News & Current Affairs

November 12, 2008

UN appeals for DR Congo back-up

UN appeals for DR Congo back-up

Congolese government soldiers pass displaced people as they return from the front near Goma on Tuesday 11 November 2008

Congolese troops have faced fresh allegations of abuses

UN Secretary-General Ban Ki-moon has made a fresh plea for 3,000 more peacekeepers to be sent to the east of the Democratic Republic of Congo.

In New York, Mr Ban also called for a ceasefire so aid workers could urgently help “at least 100,000 refugees” cut off in rebel-held areas near Goma.

A 17,000-strong UN force in Congo has been unable to stop the fighting or halt the rebel advance.

The UN Security Council is considering the call for reinforcements.

The UN head of UN peacekeeping operations, Alain Le Roy, said there were currently only 10 UN soldiers for every 10,000 inhabitants in eastern DR Congo.

Rebel administration

He said this was not enough to protect the population from violence perpetrated by rebel groups and the Congolese army.

A displaced woman next to a UN armoured vehicle near Goma on Tuesday 11 November 2008

The UN presence in DR Congo is its largest mission in the world

Recent fighting between government and rebel troops has displaced a quarter of a million people in the strife-torn region around Goma, the capital of North Kivu province.

Earlier, the rebel Congolese general, Laurent Nkunda, said he had formed an alternative administration in the area of eastern Congo that he controls.

In what observers say is his latest direct challenge to the central government, 12 ministers will take responsibility for a range of functions including police and security.

The move appears to be pure propaganda.

‘Looting and raping’

Our correspondent says it may annoy the government but is likely to be insignificant unless the rebels follow it up with further military action.

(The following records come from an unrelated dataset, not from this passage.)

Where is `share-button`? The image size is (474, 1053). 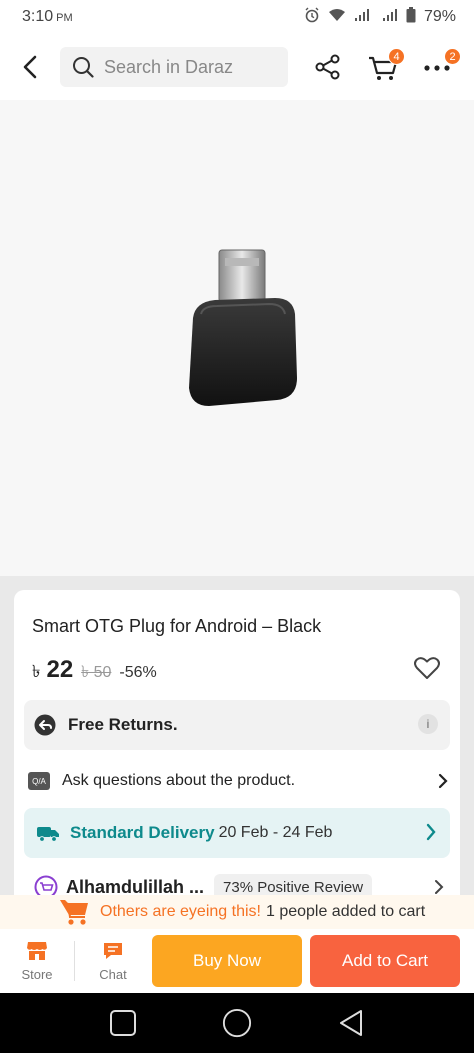 share-button is located at coordinates (328, 67).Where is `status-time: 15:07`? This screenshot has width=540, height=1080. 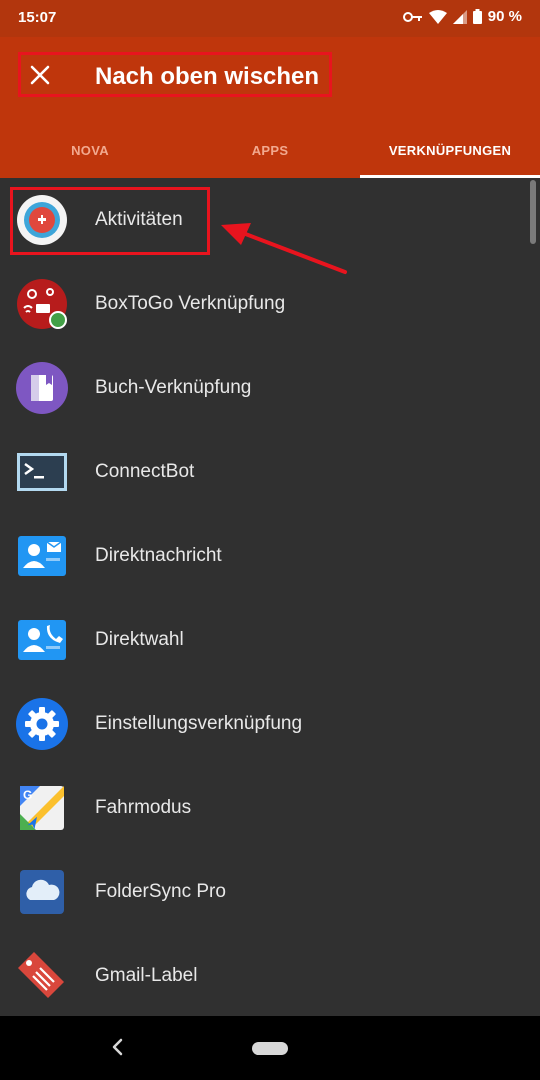
status-time: 15:07 is located at coordinates (38, 18).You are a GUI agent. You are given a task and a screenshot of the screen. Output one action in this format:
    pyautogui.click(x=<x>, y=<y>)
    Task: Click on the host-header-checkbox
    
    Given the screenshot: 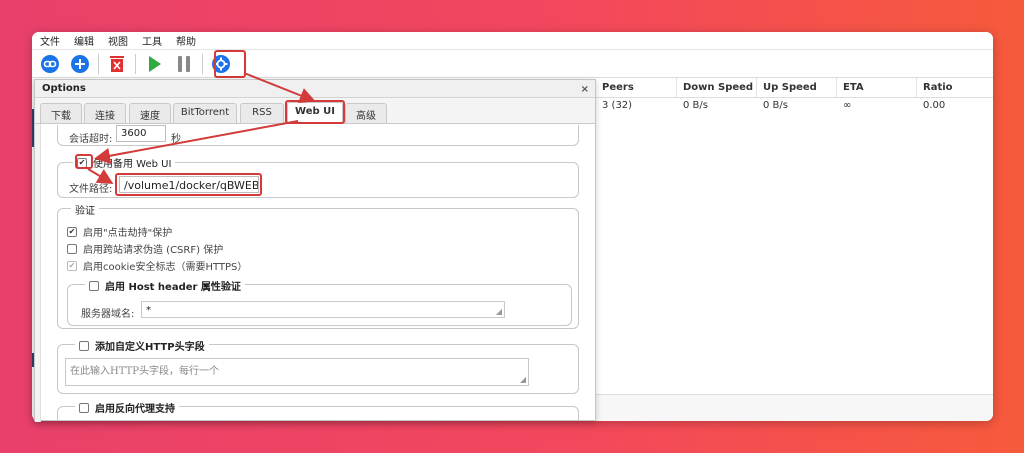 What is the action you would take?
    pyautogui.click(x=94, y=286)
    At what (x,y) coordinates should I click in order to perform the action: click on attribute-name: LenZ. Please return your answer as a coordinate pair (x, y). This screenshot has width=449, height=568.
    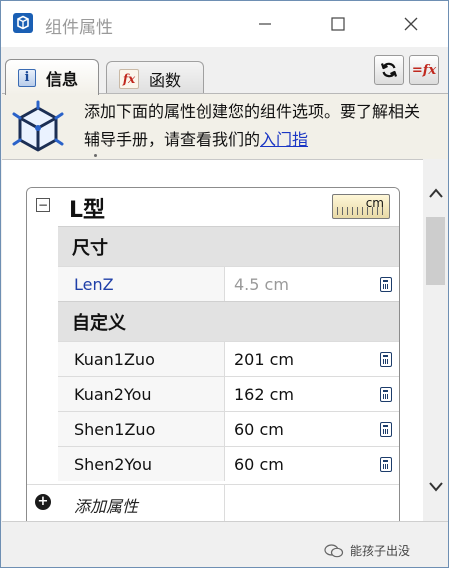
    Looking at the image, I should click on (142, 284).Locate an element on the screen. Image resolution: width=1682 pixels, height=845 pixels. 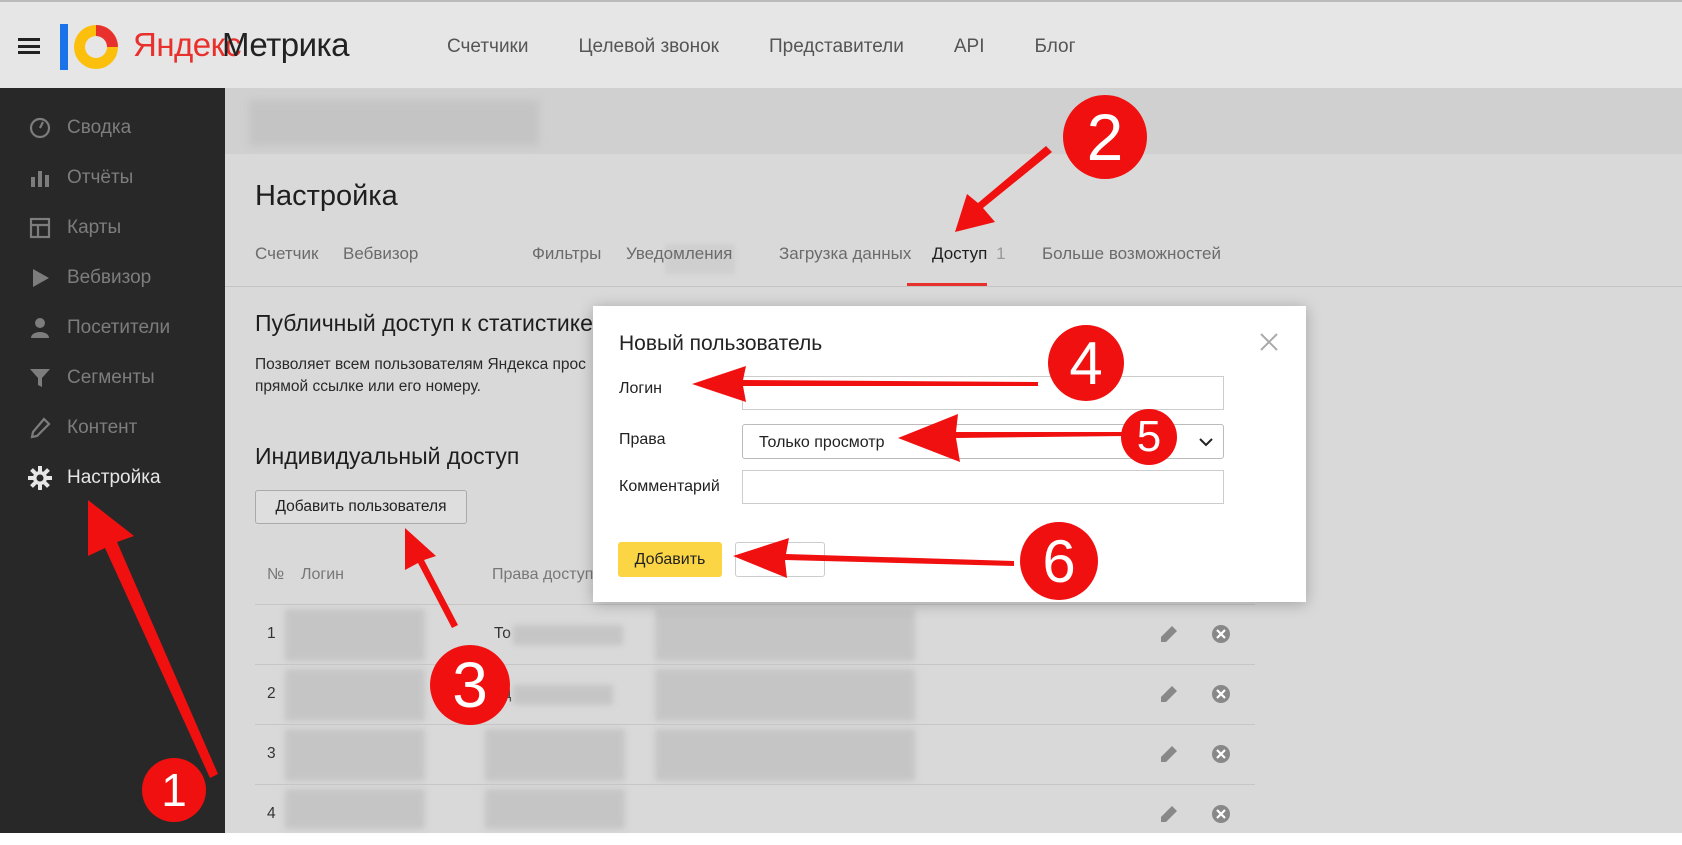
annotation-badge-4: 4 is located at coordinates (1086, 363).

Displaced people tap into a supply of water aid nearby the Nyiragongo volcano in Kibati

Meanwhile government troops have faced fresh accusations that they have been ransacking villages and raping civilians.

UN spokesman Lt-Col Jean Paul Dietrich said looting began around Kanyabayonga, 100 km (60 miles) north of Goma, on Monday afternoon and continued through the night.

He said UN peacekeepers and the Congolese army had been trying to intervene.

Rebel leader Gen Nkunda claims to be fighting to protect his Tutsi community from attacks by Rwandan Hutu rebels, who fled to DR Congo after Rwanda’s 1994 genocide.

On Monday, he threatened to take over the whole country if President Joseph Kabila’s government continued in its refusal to negotiate with him.

FORCES AROUND GOMA
CNDP: Gen Nkunda’s Tutsi rebels – 6,000 fighters
FDLR: Rwandan Hutus – 6,000-7,000
Mai Mai: pro-government militia – 3,500
Monuc: UN peacekeepers – 1,000 in Goma, 6,000 in North Kivu (17,000 nationwide)
DRC army – 90,000 (nationwide)
Source: UN, military experts

But a Congolese official said the government was still unwilling to talk to the rebel leader and accused him of war crimes.

The UN has accused both sides of war crimes during the latest violence.

Mr Kabila was elected president in 2006 in polls that were backed by the UN, and which international observers generally declared to be fair.

As in the four-year war that began in DR Congo in 1998, the recent fighting has threatened to draw in neighbouring countries.